Schon ärgerlich, dieser unter Besuchern des Konzertdoppels Randy Crawford & Joe Sample in der Laeiszhalle verbreitete Irrtum: Dass der Pianist eine Art billige Dreingabe ist, bei dessen Alleingang man schwatzen darf und noch mal flott aufs Klo geht. Ärgerlich, weil Joe Sample alles andere als ein lästiger Platzhalter ist. Sample ist ein Stück Jazzgeschichte, steht seit über 40 Jahren für die Kombi zwischen Jazzclub, Konzerthalle und Dancefloor. Sample spielt die Grooves und plaudert drüber, wo sie herkommen. Ins Trio hat er neben seinem Sohn Nick am Bass die New-Orleans-Blues-Legende Johnny Vidacovich geholt. Um bloß nie die Bodenhaftung zu verlieren.
Ärgerlich ist diese Missachtung von Sample aber auch, wenn man die Rolle von Randy Crawford betrachtet. Der es gelungen war, mit ihrem guten Namen den Saal bis auf den letzten Hörplatz zu füllen. Und die dann arg schwächelte.
Randy Crawford hat eine unglaubliche Stimme, sie schmeichelt und schnurrt, rückt uns immer näher - unanständig nah. Was ein Erlebnis ist. Dem aber arg viele Fehlstarts gegenüber stehen. Und sogar übles Pathos und erbärmliches Deklamieren - eine Diva auf Autopilot, die den Crusaders-Klassiker "One Day I'll Fly Away" in Grund und Boden leiert. Und die nur noch in jenen Mega-Hits wirklich glänzt, die sie zutiefst verinnerlicht hat: "Rainy Night in Georgia" und "Street Life".

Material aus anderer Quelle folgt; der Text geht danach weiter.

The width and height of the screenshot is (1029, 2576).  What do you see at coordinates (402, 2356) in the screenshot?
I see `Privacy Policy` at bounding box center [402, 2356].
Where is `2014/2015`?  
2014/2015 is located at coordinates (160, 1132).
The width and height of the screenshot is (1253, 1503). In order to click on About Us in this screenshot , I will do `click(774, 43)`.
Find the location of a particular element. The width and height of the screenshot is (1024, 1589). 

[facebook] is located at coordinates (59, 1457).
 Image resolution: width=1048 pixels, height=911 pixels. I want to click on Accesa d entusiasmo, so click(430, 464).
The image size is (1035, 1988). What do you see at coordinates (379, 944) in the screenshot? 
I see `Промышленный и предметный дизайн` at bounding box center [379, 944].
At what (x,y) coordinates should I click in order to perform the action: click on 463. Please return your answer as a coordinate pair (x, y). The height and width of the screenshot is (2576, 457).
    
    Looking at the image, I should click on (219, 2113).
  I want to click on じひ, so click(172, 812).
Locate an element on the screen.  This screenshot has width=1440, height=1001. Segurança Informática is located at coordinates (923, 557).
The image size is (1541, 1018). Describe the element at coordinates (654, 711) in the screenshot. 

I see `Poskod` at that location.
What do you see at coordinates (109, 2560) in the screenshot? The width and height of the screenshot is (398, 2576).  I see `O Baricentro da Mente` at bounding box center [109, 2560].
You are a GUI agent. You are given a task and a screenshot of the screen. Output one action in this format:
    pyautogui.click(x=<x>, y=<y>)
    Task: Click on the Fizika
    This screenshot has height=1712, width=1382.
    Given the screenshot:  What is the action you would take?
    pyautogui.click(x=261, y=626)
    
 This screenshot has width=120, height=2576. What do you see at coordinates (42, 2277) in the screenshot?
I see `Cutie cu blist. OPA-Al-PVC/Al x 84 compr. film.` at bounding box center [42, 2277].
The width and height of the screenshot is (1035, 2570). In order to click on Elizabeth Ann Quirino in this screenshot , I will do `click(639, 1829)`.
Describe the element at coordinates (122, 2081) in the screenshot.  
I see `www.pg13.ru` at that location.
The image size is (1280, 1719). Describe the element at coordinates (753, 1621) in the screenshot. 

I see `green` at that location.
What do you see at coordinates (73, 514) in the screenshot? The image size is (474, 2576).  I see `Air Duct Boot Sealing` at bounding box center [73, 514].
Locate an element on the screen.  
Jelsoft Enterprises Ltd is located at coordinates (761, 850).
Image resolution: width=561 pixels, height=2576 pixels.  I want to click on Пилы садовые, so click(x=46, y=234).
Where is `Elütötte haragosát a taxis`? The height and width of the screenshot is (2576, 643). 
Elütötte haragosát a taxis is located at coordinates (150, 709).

Den Rest ihres gerade mal 50-minütigen Auftritts hätte man gern Joe Samples lässiger Geschichtsstunde zugeschlagen. In der der Jazz tiefe Wurzeln im Blues hat, seine Triebe aber bis weit in den Soul und Pop hineinreichen. Und sich niemand verzweifelt bemüht, an alte Tage anzuknüpfen.